## What the task asks
Below is a block of entries; repeat exactly the lines starting at the line that contains "Task: Uncheck Reverse thickness option" and ending at the line that contains "Select the Акция", both included.

(Stored records)
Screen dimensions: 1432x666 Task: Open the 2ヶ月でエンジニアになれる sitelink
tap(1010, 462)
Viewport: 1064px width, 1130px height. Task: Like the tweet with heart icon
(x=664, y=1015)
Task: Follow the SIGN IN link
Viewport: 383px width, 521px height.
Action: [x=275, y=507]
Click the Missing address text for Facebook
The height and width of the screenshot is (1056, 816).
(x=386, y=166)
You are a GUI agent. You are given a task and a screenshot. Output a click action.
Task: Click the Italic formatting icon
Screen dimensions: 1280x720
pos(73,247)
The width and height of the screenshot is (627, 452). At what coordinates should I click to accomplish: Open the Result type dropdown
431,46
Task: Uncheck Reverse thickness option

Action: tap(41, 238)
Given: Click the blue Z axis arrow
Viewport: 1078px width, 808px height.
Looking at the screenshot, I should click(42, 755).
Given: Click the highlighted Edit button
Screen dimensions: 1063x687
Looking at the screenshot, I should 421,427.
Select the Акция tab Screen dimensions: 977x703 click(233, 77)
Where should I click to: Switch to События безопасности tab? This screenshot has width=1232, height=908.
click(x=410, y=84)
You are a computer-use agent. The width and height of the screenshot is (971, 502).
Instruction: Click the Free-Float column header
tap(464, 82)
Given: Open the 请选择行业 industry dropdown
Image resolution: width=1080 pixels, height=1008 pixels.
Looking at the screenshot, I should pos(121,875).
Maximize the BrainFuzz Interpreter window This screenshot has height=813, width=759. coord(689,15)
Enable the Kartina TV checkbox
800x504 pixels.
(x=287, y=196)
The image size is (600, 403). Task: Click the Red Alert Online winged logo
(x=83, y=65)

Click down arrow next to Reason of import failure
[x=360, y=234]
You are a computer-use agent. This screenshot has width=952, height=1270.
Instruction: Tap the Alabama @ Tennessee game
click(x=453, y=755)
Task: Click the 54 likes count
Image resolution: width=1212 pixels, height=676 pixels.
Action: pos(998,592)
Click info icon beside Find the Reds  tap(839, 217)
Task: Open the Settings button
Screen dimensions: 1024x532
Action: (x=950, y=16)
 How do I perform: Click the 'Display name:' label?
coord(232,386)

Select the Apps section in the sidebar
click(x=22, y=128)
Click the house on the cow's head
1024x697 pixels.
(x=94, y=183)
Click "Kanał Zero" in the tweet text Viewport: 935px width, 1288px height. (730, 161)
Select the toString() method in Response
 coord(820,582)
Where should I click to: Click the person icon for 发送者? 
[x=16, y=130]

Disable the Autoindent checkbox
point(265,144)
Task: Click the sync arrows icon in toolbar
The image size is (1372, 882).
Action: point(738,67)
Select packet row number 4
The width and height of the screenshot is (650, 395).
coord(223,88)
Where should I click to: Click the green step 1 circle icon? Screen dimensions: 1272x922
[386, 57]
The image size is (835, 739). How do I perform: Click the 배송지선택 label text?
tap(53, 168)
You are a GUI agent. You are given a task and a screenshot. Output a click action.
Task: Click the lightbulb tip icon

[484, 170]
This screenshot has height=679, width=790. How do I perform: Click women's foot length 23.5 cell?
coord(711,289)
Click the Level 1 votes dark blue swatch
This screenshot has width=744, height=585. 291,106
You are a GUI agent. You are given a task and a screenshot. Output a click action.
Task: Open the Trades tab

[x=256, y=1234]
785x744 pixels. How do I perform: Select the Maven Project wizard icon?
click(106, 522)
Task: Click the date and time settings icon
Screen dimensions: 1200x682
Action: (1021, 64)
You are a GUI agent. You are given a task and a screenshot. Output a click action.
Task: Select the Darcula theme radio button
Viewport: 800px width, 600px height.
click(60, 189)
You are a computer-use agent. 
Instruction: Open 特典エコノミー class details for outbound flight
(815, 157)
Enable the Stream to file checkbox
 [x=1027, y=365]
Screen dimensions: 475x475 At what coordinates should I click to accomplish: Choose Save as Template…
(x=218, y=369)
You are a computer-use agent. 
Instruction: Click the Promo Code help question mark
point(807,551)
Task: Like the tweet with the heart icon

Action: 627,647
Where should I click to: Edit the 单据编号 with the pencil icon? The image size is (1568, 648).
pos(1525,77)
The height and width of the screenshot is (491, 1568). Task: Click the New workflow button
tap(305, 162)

## Output of the task
Task: Uncheck Reverse thickness option

Action: tap(41, 238)
Given: Click the blue Z axis arrow
Viewport: 1078px width, 808px height.
Looking at the screenshot, I should click(42, 755).
Given: Click the highlighted Edit button
Screen dimensions: 1063x687
Looking at the screenshot, I should 421,427.
Select the Акция tab Screen dimensions: 977x703 click(233, 77)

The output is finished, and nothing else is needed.